Parmi les personnalités également désignées pour siéger au sein de cette institution judiciaire figurent des figures reconnues. On retrouve l’ancien ministre de la Fonction publique, Sali Dahirou, ainsi que la députée Soppo Toute Marlyse du Wouri, membre du RDPC. L’ex-vice-président du Tribunal criminel spécial (TCS), Claude Francis Moukouri, fait également partie des nouveaux membres, aux côtés d’Albert Ekono Nna, Engelbert Bengono, Mekoulou Cunégonde Christine épouse Ngotty, et Roger Sockeng, entre autres.

Le parcours impressionnant de Rolande Ngo Issi

Née à Yaoundé le 9 janvier 1981, Rolande Ngo Issi affiche un parcours professionnel et politique diversifié. En plus de son mandat de députée à l’Assemblée nationale, elle occupe désormais le poste de membre suppléante au Conseil supérieur de la magistrature, une nomination directe du Président de la République, Paul Biya.
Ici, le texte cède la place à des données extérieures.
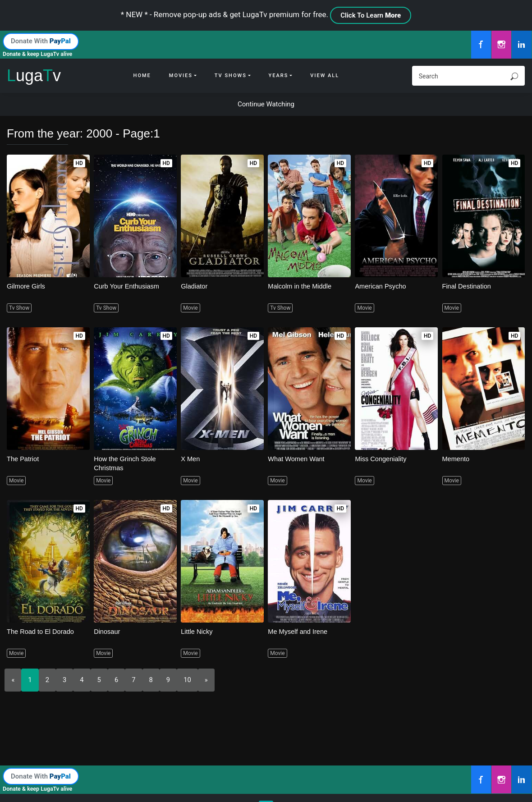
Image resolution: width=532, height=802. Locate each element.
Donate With (41, 41)
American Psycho (381, 286)
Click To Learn (371, 15)
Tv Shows (230, 75)
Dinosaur (107, 631)
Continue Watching (266, 104)
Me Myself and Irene (298, 631)
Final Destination (468, 286)
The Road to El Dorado (41, 631)
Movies (181, 75)
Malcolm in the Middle (300, 286)
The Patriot (23, 458)
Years (279, 75)
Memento (456, 458)
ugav (34, 75)
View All (325, 75)
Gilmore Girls (27, 286)
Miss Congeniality (381, 458)
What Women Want (297, 458)
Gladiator (194, 286)
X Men (190, 458)
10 (188, 680)
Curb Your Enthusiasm (127, 286)
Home (142, 75)
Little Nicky (197, 631)
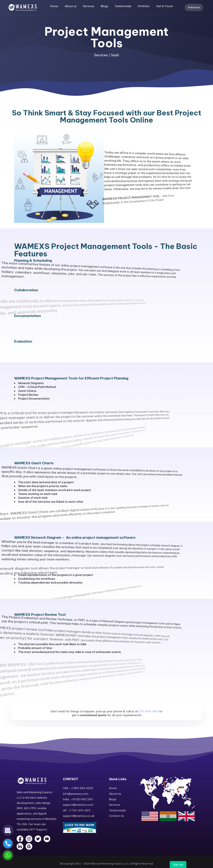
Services (88, 6)
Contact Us (116, 816)
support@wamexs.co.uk (79, 816)
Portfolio (144, 6)
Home (54, 6)
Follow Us (194, 7)
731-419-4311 (151, 722)
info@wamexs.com (76, 794)
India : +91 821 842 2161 (78, 799)
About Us (115, 794)
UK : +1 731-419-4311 (77, 810)
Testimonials (123, 6)
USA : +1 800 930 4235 (78, 788)
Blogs (104, 6)
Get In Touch (164, 6)
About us (71, 6)
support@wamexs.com (78, 805)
Elle est également secrétaire générale adjointe au Réseau des femmes parlementaires du Cameroun, membre du comité directeur national du PCRN et secrétaire générale de la délégation régionale du parti pour la région du Centre.
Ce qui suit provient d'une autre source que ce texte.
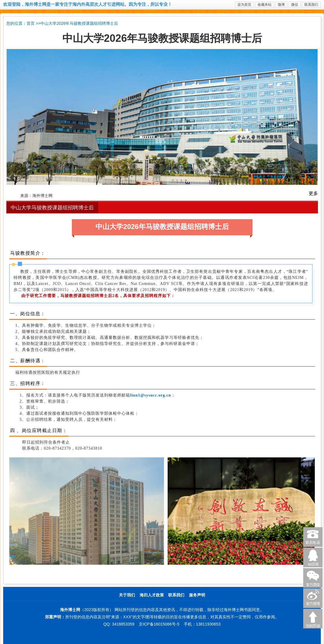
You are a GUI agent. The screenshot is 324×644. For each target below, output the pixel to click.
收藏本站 (265, 5)
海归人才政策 (152, 595)
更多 (313, 193)
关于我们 (127, 595)
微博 (281, 5)
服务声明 (197, 595)
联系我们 (311, 5)
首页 (31, 23)
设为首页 (244, 5)
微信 (295, 5)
Son engagement citoyen s’illustre également par sa présidence nationale du Mouvement national des consommateurs (MNC) depuis avril 2016. Sur le plan académique, Rolande Ngo Issi est titulaire d’un master en psychologie de l’enfant de l’Université de Yaoundé 1 – Nkoa Ekele, d’une licence en science politique de l’Université de Yaoundé 2 – Soa, et d’un diplôme de l’École normale supérieure (ENS).

Très active sur les réseaux sociaux, elle y fédère des milliers d’abonnés, utilisant ces plateformes pour promouvoir l’entrepreneuriat et encourager la jeunesse camerounaise.
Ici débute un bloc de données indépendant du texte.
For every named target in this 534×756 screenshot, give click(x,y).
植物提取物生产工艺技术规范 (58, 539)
Une voix engagée pour le développement et la justice

Rolande Ngo Issi s’est distinguée par ses interventions incisives, notamment lors du débat sur l’orientation budgétaire. Elle a exprimé des préoccupations majeures concernant la politique d’import-substitution, soulignant les défis persistants du Cameroun : « L’import substitution est un terme qui a retenu mon attention depuis l’année dernière lors du même exercice. Alors parlons peu, parlons vrai que peut véritablement faire l’État six mois après ? Sans énergie électrique, sans disponibilité d’une connexion internet stable et bonne qualité du réseau de communication surtout à l’ère de l’essor du numérique, sans oublier une fiscalité plurielle et asphyxiante, sans une justice juste ? » Ces questions éloquentes reflètent son analyse critique des entraves au développement du pays.

Par ailleurs, elle a interpellé le ministre des Finances sur la situation des policiers, dont les avancements de solde sont bloqués depuis 2017, contrastant avec l’automaticité de ces processus au sein de l’Armée. « Il ne vous échappe certainement pas que depuis 2017, aucun avancement solde ne passe à la Police alors que tout à côté dans l’armée, c’est automatique », a-t-elle affirmé avec force.

Avant de s’engager pleinement en politique, Rolande Ngo Issi a également bâti une carrière d’entrepreneure et de coach en formation personnelle. Elle a par ailleurs exercé en tant qu’enseignante en milieu rural pendant onze ans, démontrant un engagement profond et varié au service de la communauté.